How Jonathan Glazer and Paul Watts made a cinematic legacy
The relationship between the director and editor is one of the most important technical collaborations in film. In the cutting room, the narrative can be re-shaped. Beats and moments not present in the screenplay can be discovered. With a director like Jonathan Glazer, whose power of storytelling lies in the abstract, the atmosphere and the general tone, cutting the film is quite probably the moment where he finds out what the film he’s making is truly about.
Glazer’s newest film, The Zone of Interest, premiered on the first weekend of the 2023 Cannes Film Festival in its official competition. Loosely based on the novel by the recently deceased author Martin Amis, whose death happened to coincide with the day of the screening, it paints a portrait of a family living right next to the Auschwitz concentration camp at the height of the Holocaust.
It marks the second feature collaboration with his editor, Paul Watts. Their first film, Under The Skin (2013), was a relentlessly uncompromising and genre-defying character study, part science-fiction, part horror, part kitchen-sink drama.

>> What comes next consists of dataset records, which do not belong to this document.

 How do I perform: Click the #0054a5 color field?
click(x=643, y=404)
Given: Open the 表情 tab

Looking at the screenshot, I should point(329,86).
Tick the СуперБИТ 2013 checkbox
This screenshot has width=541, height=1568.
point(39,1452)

With very little dialogue and even less of a concrete narrative to latch on to, the story was alluded to through powerful expressionist imagery and a staggering musical score by Mica Levi, which is now considered one of the greatest soundtracks of all time.
In the ten years that have passed between these films, however, Glazer and Watts have been quietly forging a distinct cinematic legacy. Under The Skin wasn’t the first thing they worked on together, but since that film, Watts has cut everything Glazer has directed, and their joint efforts have borne some of the most singular work out there.
Their first collaboration was on a Stella Artois advert, ‘Ice Skating Priests’ (2005), and it’s more cinematic than a commercial has any right to be. Striking monochrome cinematography aside, Glazer and Watts manage to convey a rich and textured tale with character, soul and energy, without any dialogue or diegetic sound, and in a run-time of two minutes.
This brand of storytelling continues into their short film work. The Fall (2019), a BBC-commissioned short inspired by the paintings of Goya, is an incredibly hypnotic six-minute film that ensnares the audience with a single visual premise. Strasbourg 1518, released a year later in 2020, based on a physiologically contagious mania that swept through the city 500 years ago, gives us an intense montage of contemporary dancers, again scored by Levi.
Picked up by A24 for distribution, we can hope to see The Zone of Interest in theatres later this year, and it will no doubt signify a major accomplishment for the director/editor duo. In the meantime, we can marvel at how they’ve established such a specific and potent cinematic trademark and hope that their third feature doesn’t take another ten years to reach us.